Jack quit hammering on the door, turning to lean against it as a faint hope sparked through her. Bill probably didn’t know about this. He wanted her alive. She was his girl. Every moment she sat in one spot, the stronger the signal of that radioactive tracer he gave her last spring would become. Perhaps she should play nice—stall for time. “Sorry about this. I didn’t know I was running a double-blind study. But that’s Opti for you.”
Michael smiled without mirth, pulling the chair back another three feet before sitting. “It’s fixable, and with Helen thinking you’re dead and Bill thinking you’re missing, we’ve got time. And speaking of dead, what’s your car’s pass code?”
Eyebrows high, she snorted. “It hasn’t been searched yet? Opti is getting slow.”

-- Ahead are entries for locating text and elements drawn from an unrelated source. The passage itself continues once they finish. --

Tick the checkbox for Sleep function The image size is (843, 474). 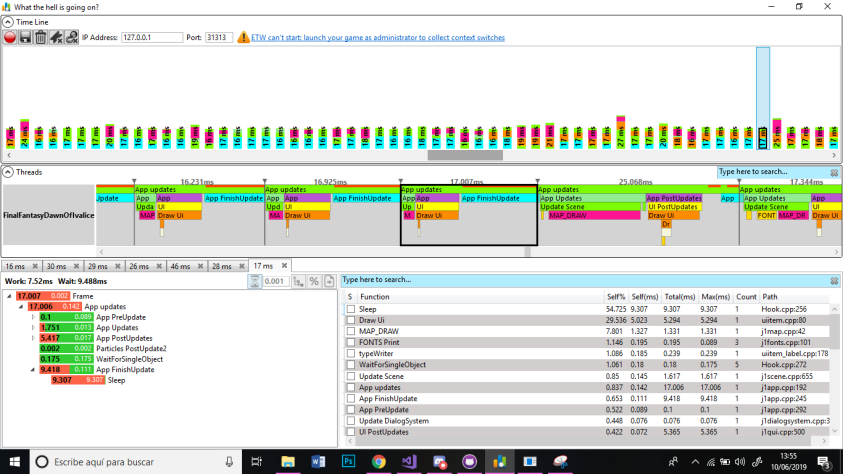351,309
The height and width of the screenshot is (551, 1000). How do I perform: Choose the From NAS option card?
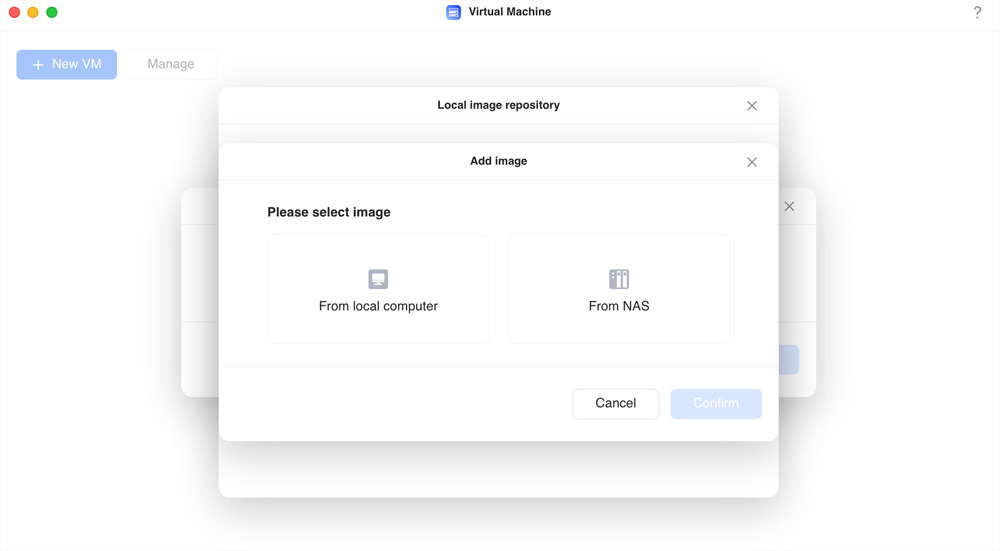pyautogui.click(x=619, y=289)
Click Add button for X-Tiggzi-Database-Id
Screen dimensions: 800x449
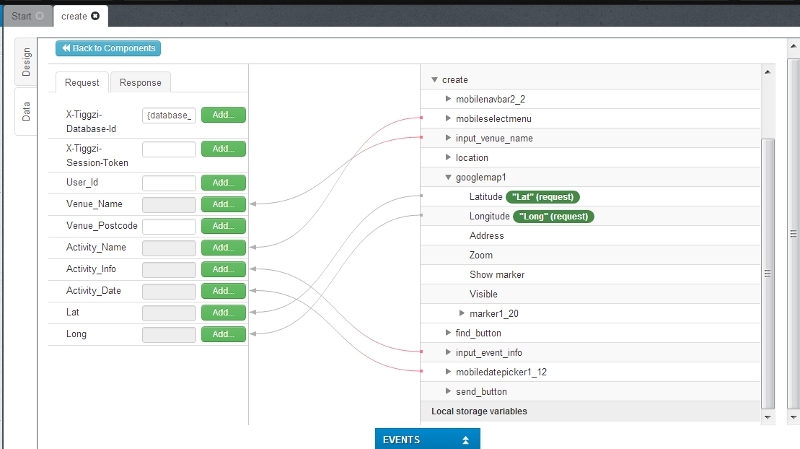point(223,115)
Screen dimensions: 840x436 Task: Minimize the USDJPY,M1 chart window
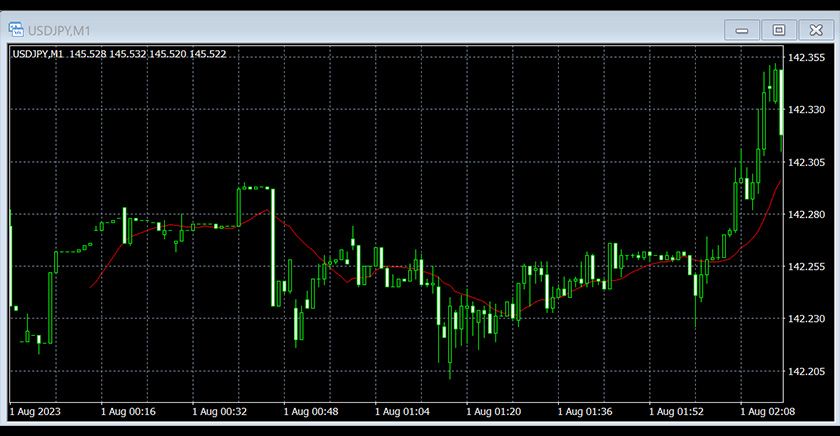tap(742, 30)
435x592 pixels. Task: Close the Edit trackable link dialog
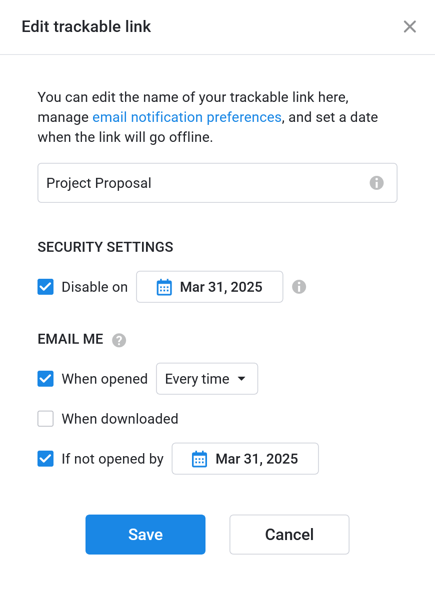(410, 27)
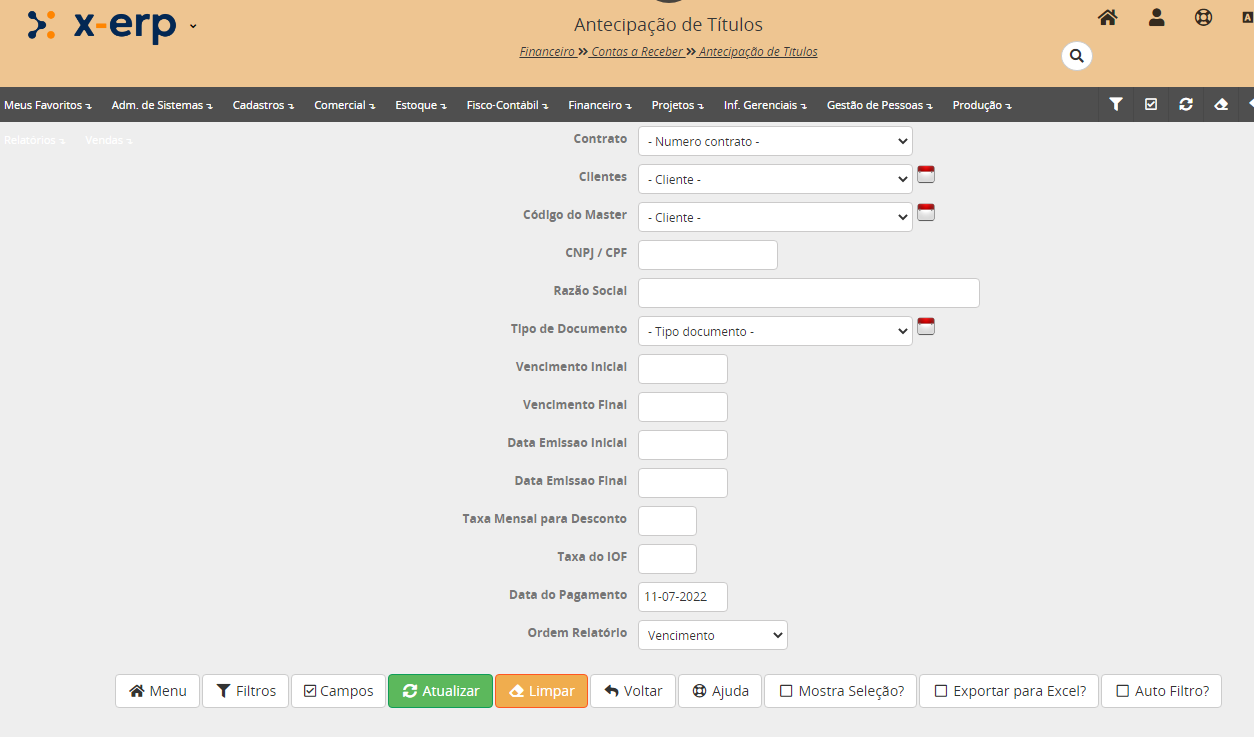1254x737 pixels.
Task: Click the home icon in header
Action: click(1107, 17)
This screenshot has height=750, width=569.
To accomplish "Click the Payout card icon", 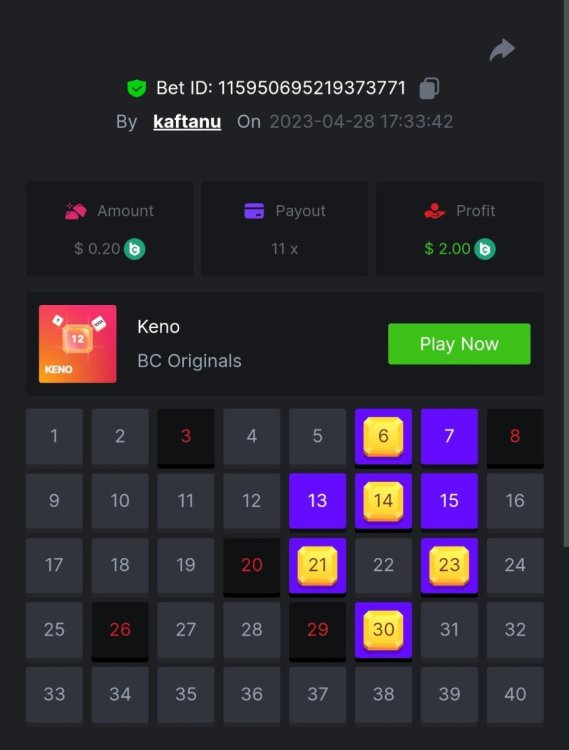I will tap(254, 211).
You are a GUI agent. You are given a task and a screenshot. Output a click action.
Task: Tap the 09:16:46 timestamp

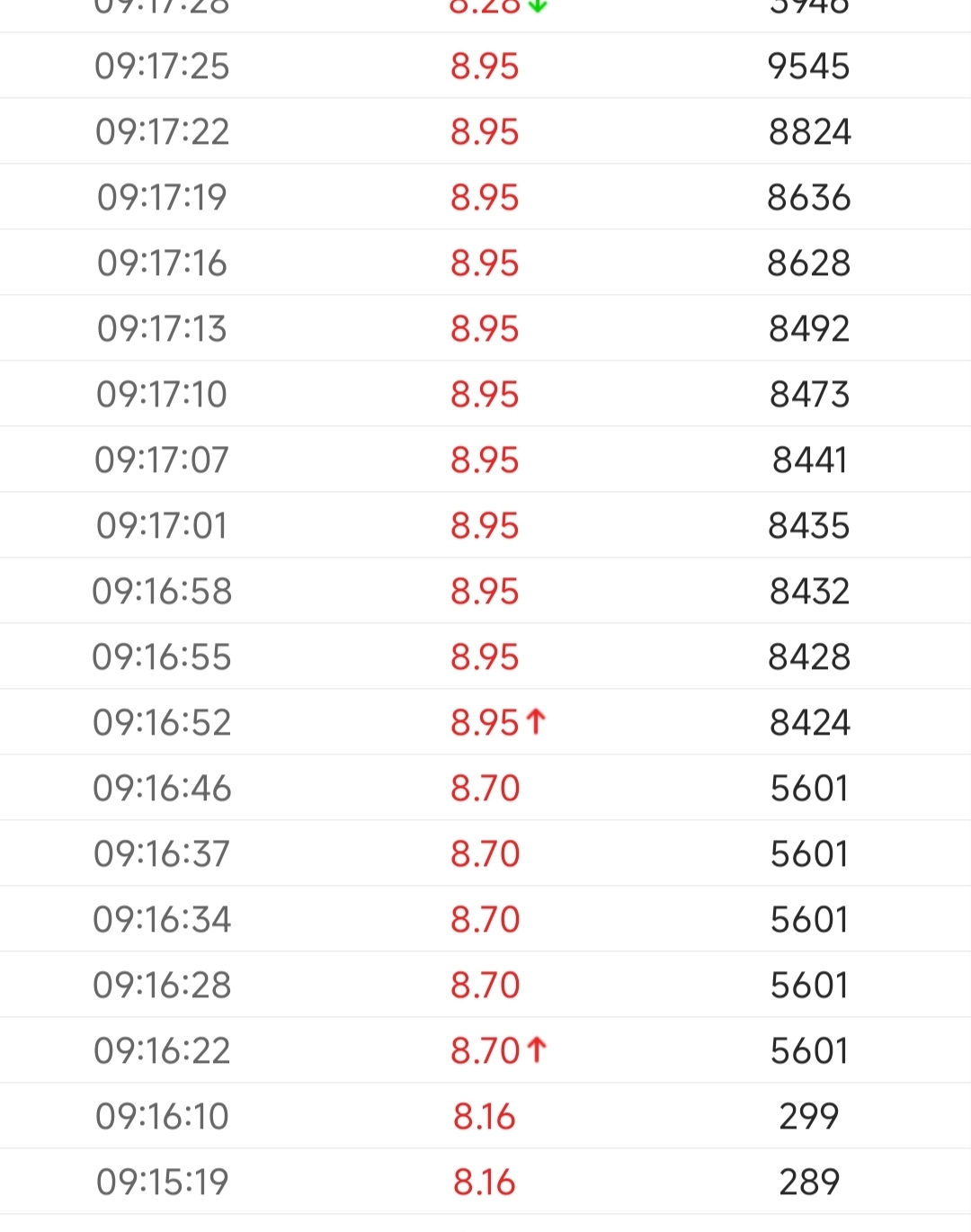tap(162, 789)
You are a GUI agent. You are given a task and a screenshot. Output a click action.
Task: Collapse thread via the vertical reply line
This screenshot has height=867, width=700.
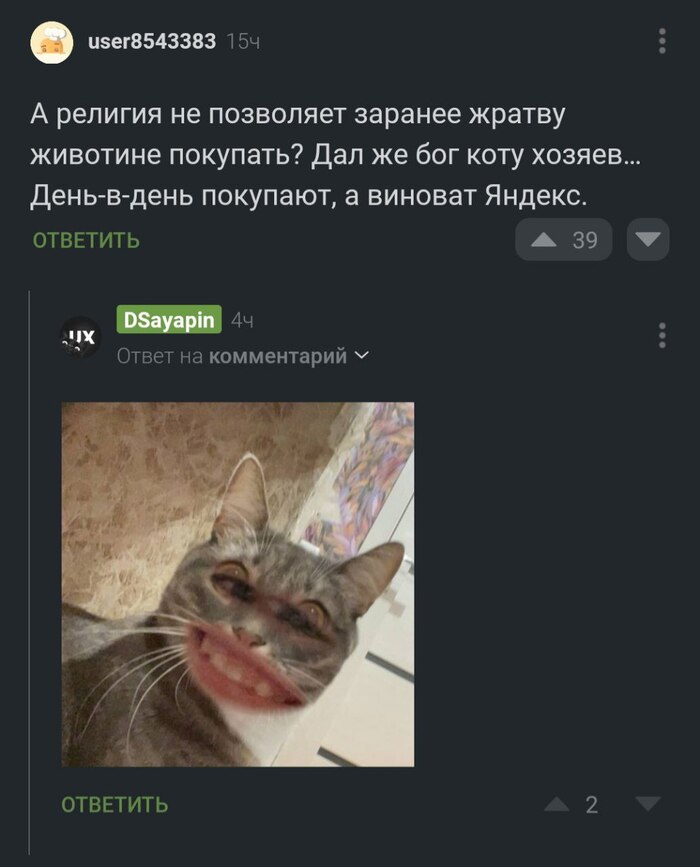tap(29, 572)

He brought an ankle up to a knee, reclining as he checked his phone and set it on his upraised leg. “They cleared out the safe behind the communications screen before we left that swamp. Your thumb turned everything
on but the engine.” He took a sip of water and wiped his mouth. “What is that? Voice activated?”
“No,” she said, wondering why Jack was so fascinated with his hand all of a sudden. “One of the drugs you gave me must have registered over the legal alcohol limit.” She couldn’t help but wonder whether her car was anywhere close—or at the bottom of a cliff with a dead woman who looked like her in it.
“Your car is a Breathalyzer? Damn. That’s rough.” Setting the water down, Michael leaned toward the fence, his smile wicked. “If the lock pad didn’t require living, oxygenated tissue, I would’ve cut your thumb off. Made it into a car fob.”
Close, she guessed, disgusted at the mental image his words had evoked, but thankful someone had known about the Mantis’s living-tissue lock.
Michael’s smile faded. “That was Evocane in the safe, wasn’t it.”
She nodded, remembering Helen giving him the vial she’d had with her and telling him to dispose of it. Peri had just been given one dose. That left twenty-four hours—best case. “Few days’ worth,” she said, knowing she had to be out of here before then. “Why do you need the pass code if it’s been searched?” she asked, the beginnings of a plan trickling into place. She didn’t even know whether Silas was alive. If he was, she would get him free. If he wasn’t, she’d send Michael to join him.
“To reset it to me,” he said slyly. “Some idiot put it into lockdown trying to drive it out. Helen thinks it went into the Atlantic with you, but you don’t throw something that beautiful away. At least not until you’ve used it up.”
Her lip curled. “Stay out of my car.”
Chuckling, he looked at his phone again. It was starting to irritate her. “You might change your mind.” Apparently satisfied, he put his phone away and took another swallow of water, eyeing her as if waiting for something. A flicker of unease rose as she realized Jack was still staring at his hand in fascination, his fingers going see-through. What’s more, a pleasant lassitude was filling her. Evocane wasn’t supposed to do that.